Aligning your Climate Impact Model With Investors’ Expectations
For many climate-aligned investors (whether government, philanthropic, or commercial), measurable reduction of carbon emissions is a critical requirement for any investment decision. As a founder, communicating your impact is key to capturing the attention of your intended audience.
To help navigate the nascent field of climate impact modeling, we sat down with Jo Brickman. Jo is a Deputy Director at VertueLab and Director of their Impact Strategy group.
How will you have an impact?
Before you get into the nitty-gritty of building your model, articulate a) how your company drives impact objectives and b) the direct and indirect role that your company plays regarding emissions. In some cases, that role might be obvious. For example, electric vehicles (EVs) produce direct emission reductions. The units and assumptions are relatively clear — you can easily compare how much energy is consumed per mile by an EV vs an internal combustion engine. In other cases, the role might be less obvious, i.e. enabling technology like EV charging stations, or software to manage the deployment of EV charging infrastructure. The more indirect the impact, the more challenging it will be to model.
If not for your product, what would happen?

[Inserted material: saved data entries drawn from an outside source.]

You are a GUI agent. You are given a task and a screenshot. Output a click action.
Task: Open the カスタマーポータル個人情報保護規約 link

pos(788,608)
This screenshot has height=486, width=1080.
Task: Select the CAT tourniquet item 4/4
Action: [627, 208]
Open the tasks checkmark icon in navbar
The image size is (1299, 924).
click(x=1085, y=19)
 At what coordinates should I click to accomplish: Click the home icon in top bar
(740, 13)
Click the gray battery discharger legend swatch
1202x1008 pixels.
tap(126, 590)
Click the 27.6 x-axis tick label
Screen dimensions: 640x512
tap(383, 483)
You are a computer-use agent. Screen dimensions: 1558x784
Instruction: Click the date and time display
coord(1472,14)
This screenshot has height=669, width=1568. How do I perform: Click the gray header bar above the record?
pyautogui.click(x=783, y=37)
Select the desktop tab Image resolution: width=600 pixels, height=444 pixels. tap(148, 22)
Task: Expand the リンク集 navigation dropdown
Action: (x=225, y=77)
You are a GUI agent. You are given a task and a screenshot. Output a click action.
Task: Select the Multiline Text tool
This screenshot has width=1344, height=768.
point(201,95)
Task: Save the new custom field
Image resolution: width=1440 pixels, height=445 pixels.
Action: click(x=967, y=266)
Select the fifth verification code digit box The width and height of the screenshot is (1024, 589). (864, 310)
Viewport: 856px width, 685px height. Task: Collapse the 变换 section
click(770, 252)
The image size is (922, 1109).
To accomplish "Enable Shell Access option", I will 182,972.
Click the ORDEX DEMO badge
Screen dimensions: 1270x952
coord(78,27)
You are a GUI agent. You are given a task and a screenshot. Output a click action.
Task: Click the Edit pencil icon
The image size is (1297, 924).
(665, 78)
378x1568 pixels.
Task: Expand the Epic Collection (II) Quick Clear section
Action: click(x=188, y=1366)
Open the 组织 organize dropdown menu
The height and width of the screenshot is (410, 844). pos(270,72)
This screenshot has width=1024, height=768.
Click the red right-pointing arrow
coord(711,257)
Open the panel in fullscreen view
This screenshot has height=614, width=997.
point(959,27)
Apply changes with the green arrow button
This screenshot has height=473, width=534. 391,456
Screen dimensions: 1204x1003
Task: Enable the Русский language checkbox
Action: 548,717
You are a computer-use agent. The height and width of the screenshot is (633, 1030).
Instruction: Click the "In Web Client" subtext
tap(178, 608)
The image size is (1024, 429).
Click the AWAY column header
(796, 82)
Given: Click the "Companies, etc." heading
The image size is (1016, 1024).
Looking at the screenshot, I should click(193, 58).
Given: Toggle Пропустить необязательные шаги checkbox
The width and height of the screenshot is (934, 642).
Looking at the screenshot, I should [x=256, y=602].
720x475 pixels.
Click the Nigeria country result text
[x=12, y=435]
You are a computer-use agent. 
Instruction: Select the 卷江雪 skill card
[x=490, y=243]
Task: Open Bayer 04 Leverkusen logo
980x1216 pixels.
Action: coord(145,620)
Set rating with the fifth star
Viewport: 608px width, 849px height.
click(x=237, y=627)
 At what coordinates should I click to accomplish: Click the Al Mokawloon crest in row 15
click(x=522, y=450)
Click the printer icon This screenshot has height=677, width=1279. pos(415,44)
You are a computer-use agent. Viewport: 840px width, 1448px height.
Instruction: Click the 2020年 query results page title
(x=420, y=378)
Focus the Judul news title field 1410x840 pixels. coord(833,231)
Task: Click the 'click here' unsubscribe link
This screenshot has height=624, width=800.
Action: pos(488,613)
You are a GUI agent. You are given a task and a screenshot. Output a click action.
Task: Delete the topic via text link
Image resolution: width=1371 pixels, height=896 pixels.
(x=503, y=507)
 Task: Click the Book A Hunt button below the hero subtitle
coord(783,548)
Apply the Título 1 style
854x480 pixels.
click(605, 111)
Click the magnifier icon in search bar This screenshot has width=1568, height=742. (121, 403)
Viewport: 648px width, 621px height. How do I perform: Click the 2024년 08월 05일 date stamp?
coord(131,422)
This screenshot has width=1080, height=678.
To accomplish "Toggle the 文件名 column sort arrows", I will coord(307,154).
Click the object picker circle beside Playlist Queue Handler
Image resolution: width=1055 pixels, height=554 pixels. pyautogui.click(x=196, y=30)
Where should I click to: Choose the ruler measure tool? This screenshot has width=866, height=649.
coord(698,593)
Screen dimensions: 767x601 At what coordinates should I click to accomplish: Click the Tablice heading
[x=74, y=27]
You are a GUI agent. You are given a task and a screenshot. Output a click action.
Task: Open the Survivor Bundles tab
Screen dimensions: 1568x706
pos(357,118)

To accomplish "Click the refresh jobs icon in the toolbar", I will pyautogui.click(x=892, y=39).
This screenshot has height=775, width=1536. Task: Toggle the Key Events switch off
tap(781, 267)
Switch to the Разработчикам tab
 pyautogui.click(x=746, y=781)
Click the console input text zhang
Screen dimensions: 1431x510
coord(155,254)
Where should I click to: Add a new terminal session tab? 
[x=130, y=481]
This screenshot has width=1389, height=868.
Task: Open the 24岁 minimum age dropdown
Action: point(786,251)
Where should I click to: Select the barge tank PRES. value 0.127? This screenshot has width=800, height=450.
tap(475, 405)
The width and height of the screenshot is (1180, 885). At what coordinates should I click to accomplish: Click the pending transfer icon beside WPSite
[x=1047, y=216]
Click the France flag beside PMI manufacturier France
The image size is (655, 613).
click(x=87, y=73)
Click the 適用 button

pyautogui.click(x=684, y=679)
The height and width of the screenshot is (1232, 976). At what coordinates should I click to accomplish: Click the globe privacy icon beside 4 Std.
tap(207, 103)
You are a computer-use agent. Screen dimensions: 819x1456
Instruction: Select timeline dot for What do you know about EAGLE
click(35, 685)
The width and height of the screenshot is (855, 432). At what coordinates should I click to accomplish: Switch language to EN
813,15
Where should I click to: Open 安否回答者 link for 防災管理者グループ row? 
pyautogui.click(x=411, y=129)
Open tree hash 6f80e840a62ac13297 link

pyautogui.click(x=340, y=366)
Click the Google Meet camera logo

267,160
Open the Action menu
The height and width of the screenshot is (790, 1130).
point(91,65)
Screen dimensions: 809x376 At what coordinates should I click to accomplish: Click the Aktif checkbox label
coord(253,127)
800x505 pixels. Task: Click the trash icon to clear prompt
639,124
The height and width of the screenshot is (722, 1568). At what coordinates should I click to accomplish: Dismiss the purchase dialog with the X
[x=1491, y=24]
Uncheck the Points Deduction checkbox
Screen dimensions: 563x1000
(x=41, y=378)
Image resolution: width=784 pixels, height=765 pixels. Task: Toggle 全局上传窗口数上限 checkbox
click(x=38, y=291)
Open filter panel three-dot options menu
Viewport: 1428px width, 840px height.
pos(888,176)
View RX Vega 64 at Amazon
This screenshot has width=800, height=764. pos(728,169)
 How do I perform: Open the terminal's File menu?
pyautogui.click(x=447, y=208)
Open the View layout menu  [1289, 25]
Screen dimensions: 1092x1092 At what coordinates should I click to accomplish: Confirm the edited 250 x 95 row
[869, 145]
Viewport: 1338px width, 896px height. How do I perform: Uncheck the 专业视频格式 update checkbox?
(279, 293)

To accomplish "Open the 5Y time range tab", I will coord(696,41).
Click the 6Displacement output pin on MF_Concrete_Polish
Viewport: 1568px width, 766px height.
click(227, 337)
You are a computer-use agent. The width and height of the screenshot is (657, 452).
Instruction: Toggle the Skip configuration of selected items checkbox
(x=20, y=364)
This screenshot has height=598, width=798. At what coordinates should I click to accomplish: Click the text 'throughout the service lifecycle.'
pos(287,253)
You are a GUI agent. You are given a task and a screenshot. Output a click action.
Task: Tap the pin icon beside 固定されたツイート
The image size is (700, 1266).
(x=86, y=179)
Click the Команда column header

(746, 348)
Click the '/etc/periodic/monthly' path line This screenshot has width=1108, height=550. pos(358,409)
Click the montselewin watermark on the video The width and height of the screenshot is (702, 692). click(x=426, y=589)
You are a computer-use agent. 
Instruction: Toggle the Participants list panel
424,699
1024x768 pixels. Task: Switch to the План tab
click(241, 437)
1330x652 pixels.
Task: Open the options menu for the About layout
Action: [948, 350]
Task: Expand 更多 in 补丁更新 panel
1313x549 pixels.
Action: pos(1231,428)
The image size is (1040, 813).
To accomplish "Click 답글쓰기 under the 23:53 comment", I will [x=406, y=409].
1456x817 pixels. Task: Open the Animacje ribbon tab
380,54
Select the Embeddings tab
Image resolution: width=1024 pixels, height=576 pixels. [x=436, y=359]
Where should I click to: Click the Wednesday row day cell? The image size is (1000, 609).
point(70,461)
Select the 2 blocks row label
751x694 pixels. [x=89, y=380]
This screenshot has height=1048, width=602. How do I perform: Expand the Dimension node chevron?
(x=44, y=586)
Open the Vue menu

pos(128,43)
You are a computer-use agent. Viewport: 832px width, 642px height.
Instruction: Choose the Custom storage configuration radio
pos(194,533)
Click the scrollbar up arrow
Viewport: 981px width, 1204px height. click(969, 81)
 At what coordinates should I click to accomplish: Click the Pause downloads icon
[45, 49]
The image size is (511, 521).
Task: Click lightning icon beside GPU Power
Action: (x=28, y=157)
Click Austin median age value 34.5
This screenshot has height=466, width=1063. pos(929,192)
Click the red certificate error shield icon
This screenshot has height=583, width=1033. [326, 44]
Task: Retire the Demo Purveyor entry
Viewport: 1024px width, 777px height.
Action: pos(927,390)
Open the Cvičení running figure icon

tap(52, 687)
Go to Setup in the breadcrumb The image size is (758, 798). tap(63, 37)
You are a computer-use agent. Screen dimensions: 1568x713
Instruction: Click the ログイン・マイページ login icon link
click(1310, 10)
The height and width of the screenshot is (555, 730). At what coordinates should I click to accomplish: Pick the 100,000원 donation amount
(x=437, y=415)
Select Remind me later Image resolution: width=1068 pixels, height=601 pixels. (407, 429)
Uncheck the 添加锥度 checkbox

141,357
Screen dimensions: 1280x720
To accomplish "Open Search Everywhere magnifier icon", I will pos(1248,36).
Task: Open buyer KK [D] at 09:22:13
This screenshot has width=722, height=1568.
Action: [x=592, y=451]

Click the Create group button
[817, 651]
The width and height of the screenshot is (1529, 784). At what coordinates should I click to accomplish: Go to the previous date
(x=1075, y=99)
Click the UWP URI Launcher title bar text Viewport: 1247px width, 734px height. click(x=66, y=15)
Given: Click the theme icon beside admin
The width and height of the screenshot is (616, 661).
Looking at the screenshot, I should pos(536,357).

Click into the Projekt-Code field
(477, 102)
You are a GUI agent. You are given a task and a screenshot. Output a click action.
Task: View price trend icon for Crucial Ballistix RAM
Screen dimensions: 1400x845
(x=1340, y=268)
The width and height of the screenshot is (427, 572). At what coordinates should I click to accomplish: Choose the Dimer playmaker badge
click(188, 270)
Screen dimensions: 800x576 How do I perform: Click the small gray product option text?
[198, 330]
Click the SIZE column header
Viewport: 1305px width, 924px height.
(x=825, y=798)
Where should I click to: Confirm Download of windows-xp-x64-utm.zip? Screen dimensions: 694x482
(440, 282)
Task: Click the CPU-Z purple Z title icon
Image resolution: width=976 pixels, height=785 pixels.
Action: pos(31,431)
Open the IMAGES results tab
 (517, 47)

When designing your impact model, you must first establish what business-as-usual would look like between now and 2050. Without a baseline, you have nothing to measure your impact against. The baseline can be modeled by looking at what technologies you seek to replace (e.g. an EV instead of a gas-powered car) and/or displace (e.g. electric, autonomous buses that take cars off the road). Figure out what unit will measure both replacement and displacement and the potential for GHG emissions reduction when replaced and/or displaced.
What assumptions will you make? Based on what logic? And what data?
What you assume shapes your impact model. Establish two key sets of assumptions: (1) what the world will look like without your technology (as discussed above) and (2) how your technology will scale over time.
When in doubt, you might be tempted to design a model with as much detail as possible, seeking to compensate for what you don’t know. Steer clear of this rabbit hole. Greater detail often does not translate to more meaningful outputs and can instead create a misleading false precision, unnecessary complexity, costly overhead and a persistent headache for you.
Finally, keep in mind that, even with sound logic and assumptions, the quality of input data can still make or break your model. If you put garbage in, you will get garbage out.
Don't start from scratch
Save yourself a lot of trouble by building your analysis on what already exists. Start by looking for the most reputable third party data that you can find. Then, search for publications on similar technologies; these include academic articles from national labs and other research institutions. Google Scholar is your friend here. You may also be able to find publications from competitors in the same space.
Take a shortcut, when possible, by leveraging other models to see what they measure, what assumptions they make, and how they evaluate impact. Start by looking at platforms like Crane that host models for many climate-related technologies. You may find a technology just like yours; or, you may have to settle for an adjacent one. Either way, study them closely and repurpose what you can for your own model.
Be explicit and transparent
Write out your assumptions and the logic of your model (e.g. if this, then this; if this then this; etc). This will give you greater clarity on the logic you are using as well as provide transparency for investors. It will also make it easier to adjust the model in the future. Important questions to ask yourself include:
- What is the baseline? How did you establish it? How might the baseline change over the modeled time period due to macro shifts in the market? Can your technology match this shift by becoming more efficient in the future?
- Where did the numbers come from in your assumptions? Can you point to reputable sources? Or instead, to your own measurements?
- What are the policy or other market factors expected to be over the modeled time period? What impact might these have on your financial projections?
- Are you modeling the impact of the entire market for this type of product or just your own business? What implications does this have for your results?
- Will you model and report cumulative numbers for the entire time period of 30 years? Or, just the end year numbers in 2050?
Keep in mind that not all megatons are equal
While a megaton of carbon is a megaton of carbon, the broader social impact of any given megaton reduction will vary. For example, displacing natural gas in Scandinavia with wind has very different benefits than displacing charcoal cooking in Uganda with clean cookstoves. As you tell your story, don’t shy away from the additional impacts your technology or solution might have on society. What are the co-benefits? How might your product benefit communities on the frontline of climate disasters? How might it foster diversity and inclusion in decision-making? Registries like Gold Standard and Verra have done a lot of work to outline potential co-benefits and measurement methodologies, so don’t feel like you have to reinvent the wheel in this context either.
Jo Brickman is the Deputy Director, and the Director of the Impact Strategy Group at VertueLab. Jo has responsibility for the development and execution of strategic direction and programs at VertueLab. With the organization since 2010, she translated her previous decade of experience leading sustainable design at ZGF Architects into the creation of a collaborative research program focused on the sustainable built environment, and then into expanding the set of services offered to cleantech startups. Jo’s current focus as deputy director is on VertueLab’s organizational excellence, partnering with VertueLab’s executive director in essential internal firm leadership activities. In addition, Jo leads the organization’s efforts for impact measurement and management, ensuring that VertueLab programs and supported companies are designed and managed to achieve ambitious triple bottom line impact targets.